PLATTSBURGH — With a final recommendation looming, area residents still have time to weigh in on three proposals to study the Lake Champlain and Richelieu River watershed.
It has been almost two years since damaging spring flooding sent water gushing over the shores of Lake Champlain and its tributaries, destroying thousands of homes across New York, Vermont and Quebec and leaving millions of dollars of destruction in its wake.
The widespread devastation of the 2011 thaw prompted U.S. and Canadian governments to request an International Joint Commission recommendation for a comprehensive study about the impact of rising waters in the watershed and an evaluation of possible mitigation efforts and a cost-benefit analysis.
The request led to the formation of the International Lake Champlain Richelieu River Work Group, whose members have since spent about a year collaborating with more than 100 experts during a series of workshops and public forums.
They have created three study options to evaluate the causes and impact of past floods, particularly the historic 2011 event; possible flood mitigation measures for the watershed; and the need for real-time flood inundation mapping to help during future events.
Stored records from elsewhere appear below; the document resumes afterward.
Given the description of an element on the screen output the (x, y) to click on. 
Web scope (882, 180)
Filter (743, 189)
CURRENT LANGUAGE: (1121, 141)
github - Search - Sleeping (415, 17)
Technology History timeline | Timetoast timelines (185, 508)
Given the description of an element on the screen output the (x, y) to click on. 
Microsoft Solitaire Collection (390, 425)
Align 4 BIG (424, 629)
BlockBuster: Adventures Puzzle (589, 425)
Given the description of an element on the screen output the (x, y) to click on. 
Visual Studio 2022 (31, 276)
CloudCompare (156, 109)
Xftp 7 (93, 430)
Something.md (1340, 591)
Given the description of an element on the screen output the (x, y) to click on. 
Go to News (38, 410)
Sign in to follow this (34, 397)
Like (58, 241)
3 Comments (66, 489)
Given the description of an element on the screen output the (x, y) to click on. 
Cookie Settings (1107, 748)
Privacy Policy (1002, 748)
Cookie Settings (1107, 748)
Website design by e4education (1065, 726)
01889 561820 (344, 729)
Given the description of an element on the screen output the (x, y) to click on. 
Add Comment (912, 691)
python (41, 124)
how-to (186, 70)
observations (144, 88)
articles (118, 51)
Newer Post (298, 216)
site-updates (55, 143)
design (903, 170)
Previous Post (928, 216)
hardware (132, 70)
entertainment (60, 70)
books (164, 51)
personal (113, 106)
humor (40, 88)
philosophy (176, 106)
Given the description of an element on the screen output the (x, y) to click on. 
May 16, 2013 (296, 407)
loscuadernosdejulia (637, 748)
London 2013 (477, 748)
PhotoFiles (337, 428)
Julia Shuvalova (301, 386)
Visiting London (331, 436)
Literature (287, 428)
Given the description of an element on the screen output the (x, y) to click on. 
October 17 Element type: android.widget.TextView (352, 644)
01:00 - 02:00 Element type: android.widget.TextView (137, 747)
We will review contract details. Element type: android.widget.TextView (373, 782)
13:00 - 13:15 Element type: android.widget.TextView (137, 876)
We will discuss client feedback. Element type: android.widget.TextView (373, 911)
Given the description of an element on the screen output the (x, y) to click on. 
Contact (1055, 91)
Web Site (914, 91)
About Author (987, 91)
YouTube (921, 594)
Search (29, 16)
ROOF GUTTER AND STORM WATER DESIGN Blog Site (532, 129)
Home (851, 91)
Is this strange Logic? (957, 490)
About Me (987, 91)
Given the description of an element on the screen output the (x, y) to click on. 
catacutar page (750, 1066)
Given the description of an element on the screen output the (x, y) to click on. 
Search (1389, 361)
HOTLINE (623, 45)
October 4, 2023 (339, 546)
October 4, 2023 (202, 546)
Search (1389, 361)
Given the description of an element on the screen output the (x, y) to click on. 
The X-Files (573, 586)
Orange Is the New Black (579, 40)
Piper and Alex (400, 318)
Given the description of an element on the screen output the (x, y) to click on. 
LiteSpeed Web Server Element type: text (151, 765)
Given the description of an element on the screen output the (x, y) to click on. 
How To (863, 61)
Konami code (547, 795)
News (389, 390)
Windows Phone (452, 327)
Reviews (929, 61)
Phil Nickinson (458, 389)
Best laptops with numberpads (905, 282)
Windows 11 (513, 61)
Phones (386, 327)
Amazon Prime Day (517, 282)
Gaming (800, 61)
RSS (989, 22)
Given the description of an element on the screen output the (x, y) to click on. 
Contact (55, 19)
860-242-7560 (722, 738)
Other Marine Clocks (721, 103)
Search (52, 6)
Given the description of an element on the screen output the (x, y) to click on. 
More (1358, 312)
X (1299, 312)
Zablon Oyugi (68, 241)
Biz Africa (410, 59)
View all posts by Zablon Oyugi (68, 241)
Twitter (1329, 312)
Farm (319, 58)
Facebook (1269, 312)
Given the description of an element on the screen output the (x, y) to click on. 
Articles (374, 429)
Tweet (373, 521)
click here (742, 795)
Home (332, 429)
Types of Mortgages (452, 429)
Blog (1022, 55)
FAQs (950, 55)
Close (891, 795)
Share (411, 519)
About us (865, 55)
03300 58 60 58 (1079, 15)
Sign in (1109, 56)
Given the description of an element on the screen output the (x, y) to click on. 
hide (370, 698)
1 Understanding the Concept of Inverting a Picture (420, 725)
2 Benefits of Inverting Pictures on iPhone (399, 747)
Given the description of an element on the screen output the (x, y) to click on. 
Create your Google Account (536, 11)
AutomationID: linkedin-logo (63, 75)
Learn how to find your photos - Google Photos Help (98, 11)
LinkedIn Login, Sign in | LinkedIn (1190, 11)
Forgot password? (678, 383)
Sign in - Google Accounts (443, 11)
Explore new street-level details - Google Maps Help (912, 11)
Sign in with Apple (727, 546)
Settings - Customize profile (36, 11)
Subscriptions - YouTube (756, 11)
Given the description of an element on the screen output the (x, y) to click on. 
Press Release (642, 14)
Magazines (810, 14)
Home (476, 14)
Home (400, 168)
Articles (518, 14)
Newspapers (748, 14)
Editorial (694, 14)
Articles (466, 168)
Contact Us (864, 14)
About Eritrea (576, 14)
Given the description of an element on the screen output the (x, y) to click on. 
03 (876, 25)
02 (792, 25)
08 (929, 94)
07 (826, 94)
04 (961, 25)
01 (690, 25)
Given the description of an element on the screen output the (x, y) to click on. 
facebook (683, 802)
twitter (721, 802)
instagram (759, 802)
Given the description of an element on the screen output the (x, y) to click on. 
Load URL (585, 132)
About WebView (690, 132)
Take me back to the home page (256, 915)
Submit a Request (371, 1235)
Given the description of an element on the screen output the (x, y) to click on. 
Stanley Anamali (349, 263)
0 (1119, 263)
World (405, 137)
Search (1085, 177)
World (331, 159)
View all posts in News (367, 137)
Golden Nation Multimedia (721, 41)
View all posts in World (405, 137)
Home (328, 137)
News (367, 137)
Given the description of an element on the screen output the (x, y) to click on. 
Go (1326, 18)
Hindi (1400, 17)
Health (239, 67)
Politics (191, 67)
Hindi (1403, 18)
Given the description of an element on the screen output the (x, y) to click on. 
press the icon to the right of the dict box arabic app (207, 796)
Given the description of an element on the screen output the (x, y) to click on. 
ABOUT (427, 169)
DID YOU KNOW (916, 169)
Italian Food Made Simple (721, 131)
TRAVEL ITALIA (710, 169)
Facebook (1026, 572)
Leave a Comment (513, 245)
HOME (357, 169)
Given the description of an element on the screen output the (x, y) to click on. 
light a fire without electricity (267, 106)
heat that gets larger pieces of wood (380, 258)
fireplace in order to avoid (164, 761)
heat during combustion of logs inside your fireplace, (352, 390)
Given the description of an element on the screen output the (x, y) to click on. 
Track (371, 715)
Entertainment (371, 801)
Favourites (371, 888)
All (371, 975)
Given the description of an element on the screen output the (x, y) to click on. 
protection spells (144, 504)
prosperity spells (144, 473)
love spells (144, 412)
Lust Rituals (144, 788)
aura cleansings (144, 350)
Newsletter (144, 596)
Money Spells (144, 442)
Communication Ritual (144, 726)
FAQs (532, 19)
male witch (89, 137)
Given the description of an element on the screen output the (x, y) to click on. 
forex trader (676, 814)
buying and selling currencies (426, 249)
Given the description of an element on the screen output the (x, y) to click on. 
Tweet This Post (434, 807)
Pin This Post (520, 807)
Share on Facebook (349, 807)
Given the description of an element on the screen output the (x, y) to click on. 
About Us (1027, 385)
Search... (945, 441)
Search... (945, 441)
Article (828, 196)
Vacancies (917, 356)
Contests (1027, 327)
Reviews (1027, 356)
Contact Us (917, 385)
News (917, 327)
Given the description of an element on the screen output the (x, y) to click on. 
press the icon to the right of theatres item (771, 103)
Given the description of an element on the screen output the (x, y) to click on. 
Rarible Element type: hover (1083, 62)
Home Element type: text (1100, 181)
With the group’s final recommendation to the International Joint Commission approaching, members of the group once again met with residents across international and state lines to get additional public input on their draft plan of study.
“We’ve been working very hard to create this plan of study ... and we are near the end of finalizing this document,” Work Group Co-chair Jenifer Thalhauser told New York and Vermont residents this week during a joint meeting on the study options.
She said the draft of study, which is near completion, took into consideration the Joint Commission’s directive, expert input and feedback from residents who turned out for a series of public forums in Vermont and Canada last August.